In college and professional athletics, Assistant Coaches serve in an apprentice role for Head Coaches. They develop their talents and skills under the tutelage and guidance of a successful coach as they learn the ropes about how to someday guide their own team. 

If the head coach is an effective developer of talent, they push assistants to take the next level-job at another school or team. The best of these assistants become head coaches themselves and start the process all over with their own group of assistants. 

The Coaching Tree of a Head Coach is exactly what it sounds like — a visual illustration of who they have mentored and where those folks are now serving as successful head coaches. Those head coaches then have their own branches. And so on.

In the world of athletics, the coaches with a superlative Coaching Tree are considered the best of the best. Not only can they succeed with their own teams, but they can transfer their knowledge and skills to others. 

Great leaders outside of athletics would be smart to consider their own Coaching Trees. A clear sign of a special leader is the track record of those they have mentored and developed, whether those mentees go on to great success elsewhere or inside the original organization. 
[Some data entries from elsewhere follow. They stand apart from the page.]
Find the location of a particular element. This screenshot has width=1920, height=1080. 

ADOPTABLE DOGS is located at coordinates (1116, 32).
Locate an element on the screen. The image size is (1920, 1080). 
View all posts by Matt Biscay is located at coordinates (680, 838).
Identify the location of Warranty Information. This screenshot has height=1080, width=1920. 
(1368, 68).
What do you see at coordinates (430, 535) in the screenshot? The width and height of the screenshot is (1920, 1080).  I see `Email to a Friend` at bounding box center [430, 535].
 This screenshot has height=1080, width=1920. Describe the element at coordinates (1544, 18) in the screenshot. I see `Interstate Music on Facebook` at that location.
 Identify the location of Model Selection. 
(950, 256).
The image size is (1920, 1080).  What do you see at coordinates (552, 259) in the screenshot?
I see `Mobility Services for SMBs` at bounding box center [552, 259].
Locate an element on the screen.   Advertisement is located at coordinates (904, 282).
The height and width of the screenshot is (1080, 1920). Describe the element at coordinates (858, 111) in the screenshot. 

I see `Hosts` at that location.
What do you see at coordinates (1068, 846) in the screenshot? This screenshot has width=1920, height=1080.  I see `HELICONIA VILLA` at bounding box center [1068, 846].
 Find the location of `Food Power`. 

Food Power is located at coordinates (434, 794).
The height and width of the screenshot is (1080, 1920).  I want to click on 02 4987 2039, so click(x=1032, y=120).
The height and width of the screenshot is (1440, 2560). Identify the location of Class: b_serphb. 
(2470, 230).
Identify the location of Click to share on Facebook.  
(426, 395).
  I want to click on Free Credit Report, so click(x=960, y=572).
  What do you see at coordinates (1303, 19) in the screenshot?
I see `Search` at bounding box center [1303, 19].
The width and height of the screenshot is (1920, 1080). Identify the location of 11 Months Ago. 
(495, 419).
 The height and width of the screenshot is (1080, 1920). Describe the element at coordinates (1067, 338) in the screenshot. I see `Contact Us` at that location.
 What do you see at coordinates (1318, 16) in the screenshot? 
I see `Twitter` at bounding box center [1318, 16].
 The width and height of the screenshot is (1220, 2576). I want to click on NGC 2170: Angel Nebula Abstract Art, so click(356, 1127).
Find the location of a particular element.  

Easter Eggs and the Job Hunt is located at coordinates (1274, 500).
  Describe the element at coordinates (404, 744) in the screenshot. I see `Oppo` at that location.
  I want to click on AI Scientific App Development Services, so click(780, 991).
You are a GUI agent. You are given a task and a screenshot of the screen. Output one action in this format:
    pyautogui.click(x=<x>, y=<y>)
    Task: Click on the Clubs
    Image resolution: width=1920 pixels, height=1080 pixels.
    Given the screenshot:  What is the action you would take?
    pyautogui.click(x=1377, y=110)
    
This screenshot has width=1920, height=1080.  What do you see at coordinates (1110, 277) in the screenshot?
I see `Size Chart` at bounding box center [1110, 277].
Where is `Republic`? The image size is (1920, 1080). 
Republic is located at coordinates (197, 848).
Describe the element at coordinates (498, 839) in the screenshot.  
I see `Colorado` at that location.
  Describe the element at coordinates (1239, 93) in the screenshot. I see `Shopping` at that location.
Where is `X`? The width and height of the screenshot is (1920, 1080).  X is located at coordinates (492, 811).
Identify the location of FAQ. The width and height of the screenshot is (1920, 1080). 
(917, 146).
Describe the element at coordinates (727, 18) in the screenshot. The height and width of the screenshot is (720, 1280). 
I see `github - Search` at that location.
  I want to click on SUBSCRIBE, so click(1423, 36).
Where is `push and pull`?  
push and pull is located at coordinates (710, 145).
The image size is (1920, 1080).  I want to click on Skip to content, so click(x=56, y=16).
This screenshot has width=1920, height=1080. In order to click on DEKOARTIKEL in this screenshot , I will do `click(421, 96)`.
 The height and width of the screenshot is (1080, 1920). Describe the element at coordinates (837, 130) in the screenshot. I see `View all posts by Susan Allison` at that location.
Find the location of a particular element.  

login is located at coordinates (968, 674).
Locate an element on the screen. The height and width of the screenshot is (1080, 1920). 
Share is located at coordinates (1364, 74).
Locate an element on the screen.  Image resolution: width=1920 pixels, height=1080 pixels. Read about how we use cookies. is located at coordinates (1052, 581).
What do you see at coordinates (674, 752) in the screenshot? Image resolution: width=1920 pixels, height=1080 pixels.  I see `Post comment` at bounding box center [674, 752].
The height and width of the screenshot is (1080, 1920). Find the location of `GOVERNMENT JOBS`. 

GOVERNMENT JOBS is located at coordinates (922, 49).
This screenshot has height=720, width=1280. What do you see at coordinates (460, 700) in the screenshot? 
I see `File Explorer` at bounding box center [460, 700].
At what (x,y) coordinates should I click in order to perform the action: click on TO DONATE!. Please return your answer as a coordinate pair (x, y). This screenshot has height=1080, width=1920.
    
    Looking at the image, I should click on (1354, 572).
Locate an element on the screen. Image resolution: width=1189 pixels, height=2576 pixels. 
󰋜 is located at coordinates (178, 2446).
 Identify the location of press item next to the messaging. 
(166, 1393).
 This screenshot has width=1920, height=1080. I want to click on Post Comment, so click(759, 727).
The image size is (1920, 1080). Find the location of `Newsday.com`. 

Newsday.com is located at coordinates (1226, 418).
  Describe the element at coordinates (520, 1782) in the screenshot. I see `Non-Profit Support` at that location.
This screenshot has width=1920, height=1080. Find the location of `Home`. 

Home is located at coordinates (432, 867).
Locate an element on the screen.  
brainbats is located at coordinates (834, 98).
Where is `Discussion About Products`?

Charting out the leaders you have developed and learning where they are now can be an illuminating exercise. Visualizing the impact you have had on others can reinforce the importance of developing others. It can even underscore why you do this work in the first place. 

A leader’s true legacy is in the relationships they touch directly and indirectly for years to come. 

Your Coaching Tree displays this legacy, so you know where you stand. How healthy is your tree? Is the labor of your leadership bearing enough fruit?